Laurent Hibbert, director of the Vermont Office of Professional Regulations, revealed that Felion’s fine was the largest administrative penalty she had ever seen.
Felion is the creator of Fight Night Promotions and VTBeefs. Those promotions involve putting on fights between mostly untrained people who have personal grudges with each other. The fights are taped in an amateur fashion and uploaded to social media. The fights often take place outside and without a ring or a cage. Some of these events included a live crowd of up to 300 people.
Felion is not registered as a fighter or promoter with the state National Boxing Registry. Last June he was hit with a cease and desist order from Vermont’s Attorney General and Secretary of State. In addition to being warned of violations to the state’s combat sports licensing laws, Felion was also cautioned over breaking public gathering limits that were set out by Governor Phil Scott in an attempt to curb the spread of COVID-19.
Authorities say that Felion, who occasionally fought at these shows, continued to hold events after this cease and desist order.
At one event in May, the state alleged that several of the fights—which took place on a matted floor with chain-link fencing around it—were between boys that ranged in age between six and ten. The boys reportedly had no martial arts training, other than having watched “a few videos” of fighting techniques.
“One of the children in the choke-hold had trouble breathing and speaking because of the choke-hold,” read a court order regarding this event. “One child who had ‘lost’ his match was crying while the crowd was yelling and screaming in the whipped-up atmosphere fueled by the loud music, roving strobe lights and alcohol.”

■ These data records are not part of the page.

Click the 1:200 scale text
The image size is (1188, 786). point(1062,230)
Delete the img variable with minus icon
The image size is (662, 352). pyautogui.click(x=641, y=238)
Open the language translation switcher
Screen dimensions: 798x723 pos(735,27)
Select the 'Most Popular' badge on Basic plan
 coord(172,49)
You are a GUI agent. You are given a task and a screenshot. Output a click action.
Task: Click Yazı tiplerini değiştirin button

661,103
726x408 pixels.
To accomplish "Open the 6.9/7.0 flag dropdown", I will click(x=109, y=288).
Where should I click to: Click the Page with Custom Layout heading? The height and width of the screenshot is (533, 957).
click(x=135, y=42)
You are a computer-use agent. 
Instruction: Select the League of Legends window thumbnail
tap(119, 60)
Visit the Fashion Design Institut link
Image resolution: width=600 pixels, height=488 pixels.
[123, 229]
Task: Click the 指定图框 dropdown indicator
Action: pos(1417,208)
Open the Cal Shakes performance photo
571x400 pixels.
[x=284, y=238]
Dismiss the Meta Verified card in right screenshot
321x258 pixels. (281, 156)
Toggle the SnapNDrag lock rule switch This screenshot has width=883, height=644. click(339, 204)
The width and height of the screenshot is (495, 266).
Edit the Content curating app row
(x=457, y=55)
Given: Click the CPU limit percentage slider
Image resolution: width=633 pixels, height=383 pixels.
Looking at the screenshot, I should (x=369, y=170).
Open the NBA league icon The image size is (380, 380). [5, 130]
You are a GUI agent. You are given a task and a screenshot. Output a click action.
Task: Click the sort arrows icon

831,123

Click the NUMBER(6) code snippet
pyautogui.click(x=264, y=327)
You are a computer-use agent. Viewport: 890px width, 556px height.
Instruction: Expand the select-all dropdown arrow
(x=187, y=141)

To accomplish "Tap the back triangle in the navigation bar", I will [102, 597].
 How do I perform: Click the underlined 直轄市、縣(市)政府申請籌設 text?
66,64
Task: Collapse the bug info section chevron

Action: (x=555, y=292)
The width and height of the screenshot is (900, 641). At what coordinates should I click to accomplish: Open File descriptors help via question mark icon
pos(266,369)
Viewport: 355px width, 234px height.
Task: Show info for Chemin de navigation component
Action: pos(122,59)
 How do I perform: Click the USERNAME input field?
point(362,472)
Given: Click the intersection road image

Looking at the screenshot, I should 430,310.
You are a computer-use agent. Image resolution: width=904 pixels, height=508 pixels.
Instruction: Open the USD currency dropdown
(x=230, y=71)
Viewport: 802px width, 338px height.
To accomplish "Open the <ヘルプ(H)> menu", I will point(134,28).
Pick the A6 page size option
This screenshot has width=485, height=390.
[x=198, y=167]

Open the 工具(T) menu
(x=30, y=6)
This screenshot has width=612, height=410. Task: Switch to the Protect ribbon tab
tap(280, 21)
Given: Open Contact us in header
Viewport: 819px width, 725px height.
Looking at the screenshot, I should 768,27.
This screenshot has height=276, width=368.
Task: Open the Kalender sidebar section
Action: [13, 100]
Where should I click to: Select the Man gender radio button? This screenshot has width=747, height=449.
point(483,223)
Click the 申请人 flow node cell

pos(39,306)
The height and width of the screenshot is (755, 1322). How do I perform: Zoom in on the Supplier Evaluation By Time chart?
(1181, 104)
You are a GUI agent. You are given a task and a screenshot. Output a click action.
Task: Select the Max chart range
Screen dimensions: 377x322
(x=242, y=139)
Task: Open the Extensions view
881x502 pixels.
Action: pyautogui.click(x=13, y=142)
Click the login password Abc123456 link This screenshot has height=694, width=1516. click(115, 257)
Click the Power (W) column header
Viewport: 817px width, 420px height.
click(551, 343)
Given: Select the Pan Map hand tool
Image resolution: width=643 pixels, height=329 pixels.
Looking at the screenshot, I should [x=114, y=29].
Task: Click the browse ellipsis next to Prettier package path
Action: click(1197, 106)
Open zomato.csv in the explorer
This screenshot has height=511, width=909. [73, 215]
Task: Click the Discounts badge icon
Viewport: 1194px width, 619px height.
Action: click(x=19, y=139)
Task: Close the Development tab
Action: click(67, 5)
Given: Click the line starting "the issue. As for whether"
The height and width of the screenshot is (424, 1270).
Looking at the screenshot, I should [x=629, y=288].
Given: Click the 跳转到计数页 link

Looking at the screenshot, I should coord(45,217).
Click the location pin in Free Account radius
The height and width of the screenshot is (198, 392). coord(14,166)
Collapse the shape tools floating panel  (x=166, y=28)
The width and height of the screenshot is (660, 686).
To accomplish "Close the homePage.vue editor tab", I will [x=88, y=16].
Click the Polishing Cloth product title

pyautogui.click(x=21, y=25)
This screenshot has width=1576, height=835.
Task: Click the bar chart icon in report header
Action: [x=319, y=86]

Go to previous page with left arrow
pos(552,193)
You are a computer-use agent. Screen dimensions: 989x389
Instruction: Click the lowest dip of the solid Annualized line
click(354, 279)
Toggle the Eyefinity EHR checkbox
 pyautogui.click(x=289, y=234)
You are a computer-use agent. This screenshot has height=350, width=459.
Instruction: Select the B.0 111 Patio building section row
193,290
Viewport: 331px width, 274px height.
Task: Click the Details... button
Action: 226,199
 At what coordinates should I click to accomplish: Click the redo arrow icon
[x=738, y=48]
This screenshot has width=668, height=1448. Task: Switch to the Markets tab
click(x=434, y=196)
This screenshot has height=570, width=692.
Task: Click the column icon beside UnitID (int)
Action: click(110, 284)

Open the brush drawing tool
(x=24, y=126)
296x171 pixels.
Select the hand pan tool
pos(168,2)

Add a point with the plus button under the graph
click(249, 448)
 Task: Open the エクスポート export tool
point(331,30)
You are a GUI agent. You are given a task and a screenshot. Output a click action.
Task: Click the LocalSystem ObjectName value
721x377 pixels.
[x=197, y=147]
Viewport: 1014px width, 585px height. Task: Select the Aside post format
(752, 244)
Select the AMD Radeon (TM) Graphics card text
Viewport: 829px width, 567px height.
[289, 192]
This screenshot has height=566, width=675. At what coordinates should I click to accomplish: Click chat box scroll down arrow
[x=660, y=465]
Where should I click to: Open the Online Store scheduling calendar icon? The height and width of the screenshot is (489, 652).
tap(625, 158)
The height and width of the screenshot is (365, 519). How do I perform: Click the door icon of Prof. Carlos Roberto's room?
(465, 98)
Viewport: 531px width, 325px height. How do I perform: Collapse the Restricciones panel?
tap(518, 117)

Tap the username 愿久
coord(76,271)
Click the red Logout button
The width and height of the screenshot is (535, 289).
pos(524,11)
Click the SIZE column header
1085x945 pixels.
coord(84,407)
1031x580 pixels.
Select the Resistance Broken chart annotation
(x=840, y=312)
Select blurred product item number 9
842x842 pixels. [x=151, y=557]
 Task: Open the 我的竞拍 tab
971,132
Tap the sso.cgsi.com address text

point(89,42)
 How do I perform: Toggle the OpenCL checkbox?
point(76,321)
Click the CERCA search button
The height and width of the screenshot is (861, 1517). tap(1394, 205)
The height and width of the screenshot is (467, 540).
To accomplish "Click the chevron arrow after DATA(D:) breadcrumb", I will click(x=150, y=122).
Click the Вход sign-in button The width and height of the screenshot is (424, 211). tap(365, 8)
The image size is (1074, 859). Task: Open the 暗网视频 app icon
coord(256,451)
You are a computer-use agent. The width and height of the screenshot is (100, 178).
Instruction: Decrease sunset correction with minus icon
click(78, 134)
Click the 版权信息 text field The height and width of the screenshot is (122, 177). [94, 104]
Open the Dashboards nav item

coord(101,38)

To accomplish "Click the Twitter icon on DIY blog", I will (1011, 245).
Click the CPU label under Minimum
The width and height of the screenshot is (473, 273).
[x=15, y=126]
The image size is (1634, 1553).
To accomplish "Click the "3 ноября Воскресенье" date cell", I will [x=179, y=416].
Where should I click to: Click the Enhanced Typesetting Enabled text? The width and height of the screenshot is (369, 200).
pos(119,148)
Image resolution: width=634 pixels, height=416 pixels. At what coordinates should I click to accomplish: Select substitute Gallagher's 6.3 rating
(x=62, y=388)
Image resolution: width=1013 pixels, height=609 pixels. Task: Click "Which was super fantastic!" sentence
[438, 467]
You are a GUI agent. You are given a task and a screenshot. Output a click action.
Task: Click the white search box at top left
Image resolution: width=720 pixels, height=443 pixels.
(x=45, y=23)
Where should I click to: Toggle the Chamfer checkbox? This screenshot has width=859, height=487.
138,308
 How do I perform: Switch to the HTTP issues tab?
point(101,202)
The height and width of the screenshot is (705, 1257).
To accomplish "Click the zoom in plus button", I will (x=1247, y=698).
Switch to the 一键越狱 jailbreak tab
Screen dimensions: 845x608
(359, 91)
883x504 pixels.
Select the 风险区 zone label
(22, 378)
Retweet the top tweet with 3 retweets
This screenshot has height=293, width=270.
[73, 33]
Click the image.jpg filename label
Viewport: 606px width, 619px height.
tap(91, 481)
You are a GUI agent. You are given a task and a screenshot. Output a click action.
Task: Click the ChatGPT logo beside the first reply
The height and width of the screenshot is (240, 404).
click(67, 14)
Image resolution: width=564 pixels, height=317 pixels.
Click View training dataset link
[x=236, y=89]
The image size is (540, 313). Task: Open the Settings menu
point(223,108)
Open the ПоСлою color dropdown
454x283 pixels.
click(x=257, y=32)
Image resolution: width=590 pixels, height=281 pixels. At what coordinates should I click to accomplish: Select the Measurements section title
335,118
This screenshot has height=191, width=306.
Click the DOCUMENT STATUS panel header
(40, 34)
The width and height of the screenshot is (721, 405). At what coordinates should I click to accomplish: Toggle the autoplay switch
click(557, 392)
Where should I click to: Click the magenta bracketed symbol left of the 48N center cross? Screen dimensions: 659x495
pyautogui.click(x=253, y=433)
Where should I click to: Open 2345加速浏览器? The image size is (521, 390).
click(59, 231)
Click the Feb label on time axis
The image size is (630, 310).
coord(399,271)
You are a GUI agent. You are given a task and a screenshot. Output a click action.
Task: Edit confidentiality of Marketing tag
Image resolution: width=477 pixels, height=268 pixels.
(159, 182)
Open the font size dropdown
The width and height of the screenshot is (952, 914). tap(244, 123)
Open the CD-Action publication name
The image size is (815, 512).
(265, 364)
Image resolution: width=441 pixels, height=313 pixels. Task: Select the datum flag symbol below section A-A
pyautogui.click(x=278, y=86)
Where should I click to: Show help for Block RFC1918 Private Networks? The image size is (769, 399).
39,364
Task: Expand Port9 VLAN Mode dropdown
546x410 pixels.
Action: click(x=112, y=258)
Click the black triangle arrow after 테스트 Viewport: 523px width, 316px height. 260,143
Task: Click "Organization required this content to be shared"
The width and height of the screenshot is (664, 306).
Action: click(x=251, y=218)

“The Respondent’s flagrant, broad, and continuing disregard of public health and safety in a time of pandemic, including the Respondent’s exploitation of young vulnerable children in a way that placed them at great and continuing risk, is heinous and justifies imposition of the maximum penalties allowed by law,” concluded the order.
Felion’s fine is due within 90 days of the order, which was issued on March 31st.